Your objective -> Work out the count of lines in the listing below that include "computer". Give that count alone.

Data to use ->
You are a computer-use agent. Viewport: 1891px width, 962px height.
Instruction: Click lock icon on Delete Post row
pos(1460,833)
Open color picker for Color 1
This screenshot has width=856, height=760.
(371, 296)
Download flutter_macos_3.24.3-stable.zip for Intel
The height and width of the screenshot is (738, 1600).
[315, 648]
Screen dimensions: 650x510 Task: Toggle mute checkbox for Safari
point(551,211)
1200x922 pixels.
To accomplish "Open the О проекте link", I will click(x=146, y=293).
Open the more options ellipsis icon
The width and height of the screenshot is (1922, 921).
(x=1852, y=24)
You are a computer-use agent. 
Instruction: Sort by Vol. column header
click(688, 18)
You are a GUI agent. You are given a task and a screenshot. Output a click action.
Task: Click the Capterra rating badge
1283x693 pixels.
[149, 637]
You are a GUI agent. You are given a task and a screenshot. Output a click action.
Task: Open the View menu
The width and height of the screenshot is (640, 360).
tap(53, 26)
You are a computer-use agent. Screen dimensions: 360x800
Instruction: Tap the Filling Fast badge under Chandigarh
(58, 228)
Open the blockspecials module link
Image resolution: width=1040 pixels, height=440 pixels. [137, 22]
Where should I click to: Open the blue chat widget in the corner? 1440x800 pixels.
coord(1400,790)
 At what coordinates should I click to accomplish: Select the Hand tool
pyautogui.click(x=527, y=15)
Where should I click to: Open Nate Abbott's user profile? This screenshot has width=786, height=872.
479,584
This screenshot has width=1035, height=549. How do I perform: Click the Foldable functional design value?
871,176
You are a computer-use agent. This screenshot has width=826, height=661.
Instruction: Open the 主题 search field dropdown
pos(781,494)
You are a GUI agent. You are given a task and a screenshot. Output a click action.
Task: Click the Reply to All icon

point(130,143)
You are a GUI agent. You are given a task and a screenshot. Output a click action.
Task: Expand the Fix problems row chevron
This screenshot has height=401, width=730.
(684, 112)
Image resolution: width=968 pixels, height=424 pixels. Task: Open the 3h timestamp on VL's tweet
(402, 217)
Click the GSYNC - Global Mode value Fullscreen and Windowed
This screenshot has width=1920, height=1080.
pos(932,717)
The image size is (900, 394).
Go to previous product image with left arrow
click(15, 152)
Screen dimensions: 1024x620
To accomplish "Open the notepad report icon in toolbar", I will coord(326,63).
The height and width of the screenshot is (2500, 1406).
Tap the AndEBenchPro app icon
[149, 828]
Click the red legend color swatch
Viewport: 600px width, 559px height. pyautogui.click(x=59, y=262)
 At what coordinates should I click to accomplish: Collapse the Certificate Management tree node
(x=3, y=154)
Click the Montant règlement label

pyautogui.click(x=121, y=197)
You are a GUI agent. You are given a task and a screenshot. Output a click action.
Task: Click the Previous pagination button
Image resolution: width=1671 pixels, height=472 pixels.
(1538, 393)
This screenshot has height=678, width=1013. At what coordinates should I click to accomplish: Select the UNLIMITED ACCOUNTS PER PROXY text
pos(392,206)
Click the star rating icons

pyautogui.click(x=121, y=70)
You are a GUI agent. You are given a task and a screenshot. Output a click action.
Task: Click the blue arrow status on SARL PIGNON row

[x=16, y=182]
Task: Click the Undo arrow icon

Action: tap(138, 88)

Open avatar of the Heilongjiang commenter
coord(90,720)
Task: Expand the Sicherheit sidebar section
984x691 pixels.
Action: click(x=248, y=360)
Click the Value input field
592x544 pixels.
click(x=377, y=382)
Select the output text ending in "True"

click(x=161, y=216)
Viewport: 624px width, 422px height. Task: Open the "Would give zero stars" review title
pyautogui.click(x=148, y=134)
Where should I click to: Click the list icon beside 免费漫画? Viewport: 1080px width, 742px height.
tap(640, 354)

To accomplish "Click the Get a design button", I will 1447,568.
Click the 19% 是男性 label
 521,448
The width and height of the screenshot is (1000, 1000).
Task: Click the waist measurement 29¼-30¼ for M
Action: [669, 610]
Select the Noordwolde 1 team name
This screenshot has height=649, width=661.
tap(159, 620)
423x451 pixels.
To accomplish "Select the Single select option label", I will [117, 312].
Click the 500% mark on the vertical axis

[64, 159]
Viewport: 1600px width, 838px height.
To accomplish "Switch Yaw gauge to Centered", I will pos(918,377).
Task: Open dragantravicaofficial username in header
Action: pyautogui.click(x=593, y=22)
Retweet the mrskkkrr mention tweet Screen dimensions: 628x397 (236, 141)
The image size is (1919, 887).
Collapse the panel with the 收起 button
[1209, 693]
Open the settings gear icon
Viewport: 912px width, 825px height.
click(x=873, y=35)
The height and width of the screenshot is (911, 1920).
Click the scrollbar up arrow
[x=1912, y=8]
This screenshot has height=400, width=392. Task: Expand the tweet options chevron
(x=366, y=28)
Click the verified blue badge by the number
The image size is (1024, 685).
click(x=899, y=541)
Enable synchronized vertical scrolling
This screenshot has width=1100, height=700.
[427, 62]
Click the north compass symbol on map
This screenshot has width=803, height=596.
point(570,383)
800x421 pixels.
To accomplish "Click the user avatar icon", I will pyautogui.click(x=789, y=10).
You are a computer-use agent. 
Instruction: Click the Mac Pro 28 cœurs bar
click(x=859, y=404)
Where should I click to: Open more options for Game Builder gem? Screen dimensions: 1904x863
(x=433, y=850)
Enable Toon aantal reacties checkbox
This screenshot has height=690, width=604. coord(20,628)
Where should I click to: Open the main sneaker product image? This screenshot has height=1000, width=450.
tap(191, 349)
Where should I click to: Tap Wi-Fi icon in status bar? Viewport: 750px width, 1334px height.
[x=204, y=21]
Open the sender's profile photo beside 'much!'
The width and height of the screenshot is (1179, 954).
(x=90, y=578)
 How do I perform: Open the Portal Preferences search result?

Response below -> 5